Carry out neural network (ANN) modeling and genetic algorithm optimizing to fermentation medium component and fermentation condition, this part research contents is decomposed into following two tasks:
(1), neural network (ANN) modeling
MATLAB software is adopted to carry out the structure of neural network.With to the initial mass concentration of the larger medium component of yellow agaric fermentation polysaccharides yield effect for input value, with " cost performance " for output valve, adopt ANN method to build the mathematical model of this system.

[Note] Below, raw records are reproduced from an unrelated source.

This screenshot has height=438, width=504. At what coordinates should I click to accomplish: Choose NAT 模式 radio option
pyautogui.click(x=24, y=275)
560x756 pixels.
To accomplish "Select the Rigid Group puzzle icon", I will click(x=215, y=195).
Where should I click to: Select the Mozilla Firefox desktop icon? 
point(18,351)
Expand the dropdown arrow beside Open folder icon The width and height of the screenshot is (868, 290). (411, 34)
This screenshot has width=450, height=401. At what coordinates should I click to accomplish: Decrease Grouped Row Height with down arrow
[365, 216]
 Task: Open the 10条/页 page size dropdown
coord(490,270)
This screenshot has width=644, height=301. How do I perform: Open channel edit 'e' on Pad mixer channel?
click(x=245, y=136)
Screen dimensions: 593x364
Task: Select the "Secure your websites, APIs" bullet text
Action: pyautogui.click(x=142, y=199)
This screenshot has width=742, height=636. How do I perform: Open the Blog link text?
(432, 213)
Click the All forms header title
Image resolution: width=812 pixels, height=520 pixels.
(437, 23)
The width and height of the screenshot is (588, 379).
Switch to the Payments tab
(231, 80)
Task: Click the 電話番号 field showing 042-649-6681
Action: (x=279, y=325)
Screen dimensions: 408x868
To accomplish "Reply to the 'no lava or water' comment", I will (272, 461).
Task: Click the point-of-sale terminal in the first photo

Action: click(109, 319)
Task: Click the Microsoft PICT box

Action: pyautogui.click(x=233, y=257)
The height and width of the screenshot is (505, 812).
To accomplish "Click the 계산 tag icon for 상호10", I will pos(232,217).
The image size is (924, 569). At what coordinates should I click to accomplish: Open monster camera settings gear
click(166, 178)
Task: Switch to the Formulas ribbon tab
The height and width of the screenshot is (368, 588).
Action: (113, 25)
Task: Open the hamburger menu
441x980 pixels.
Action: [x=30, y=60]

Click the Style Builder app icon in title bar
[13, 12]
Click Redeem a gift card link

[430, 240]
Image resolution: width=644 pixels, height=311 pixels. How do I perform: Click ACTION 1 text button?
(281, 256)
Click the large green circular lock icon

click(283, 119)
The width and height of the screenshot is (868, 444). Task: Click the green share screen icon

(2), genetic algorithm (GA) is optimized
The above-mentioned neural network completing training is exported, as solving target function value.Because the objective function of heredity does not need clear and definite mathematics and derivative expressions, therefore it can be utilized to calculate optimizing, in the hope of the yellow proportioning of agaric fermentation medium component and the best of breed of fermentation condition of the best;
The culture medium prescription of optimization and fermentation condition is adopted to carry out the experiment of yellow agaric Submerged liquid culturation, progress curve is drawn on experimental data basis, genetic algorithm is utilized to simulate yellow agaric fermentation dynamics, contrast Monod equation and Logistic equation in the quality describing yellow agaric growth power class hour, and utilize the parameter of this algorithm determination fermentation kinetics model.
technique effect:
Genetic algorithm is creatively applied in the optimizing process of yellow agaric fermentation condition by the present invention, obtain the fermentation medium proportioning of yellow agaric optimum and the environmental baseline combination of the best, overcome the shortcoming that classical algorithm labour intensity is large, precision is low, for yellow agaric amplification test lays the foundation.At present, mainly concentrate on the conventional mathematic curve approximating method of application to the dynamic (dynamical) research of fungi fermentation, this method also exist that precision is low, fitting result and the larger shortcoming of experimental result gap.The present invention utilizes the advantage of the distinctive adaptivity of GA, Global optimization and implict parallelism, GA is utilized to carry out research and inquirement to yellow agaric sweat and dynamics thereof, obtain dynamics mathematical model and model parameter, for the yellow agaric of suitability for industrialized production provides theoretical foundation.Pass through the present invention, first dynamics research is carried out to the yellow agaric of food medicine dual-purpose fungi, applied dynamics model can predict mycelial growth conditions, for optimizing fermentation controls to lay the foundation, on the basis of forefathers' research, introduce genetic algorithm to be first optimized yellow agaric fermentation medium and fermentation condition, improve the output of exocellular polysaccharide, the present invention uses genetic algorithm to study yellow agaric fermentation dynamics first, optimize the parameter of kinetic model, the further large scale fermentation for yellow umbrella is produced and is provided theoretical foundation.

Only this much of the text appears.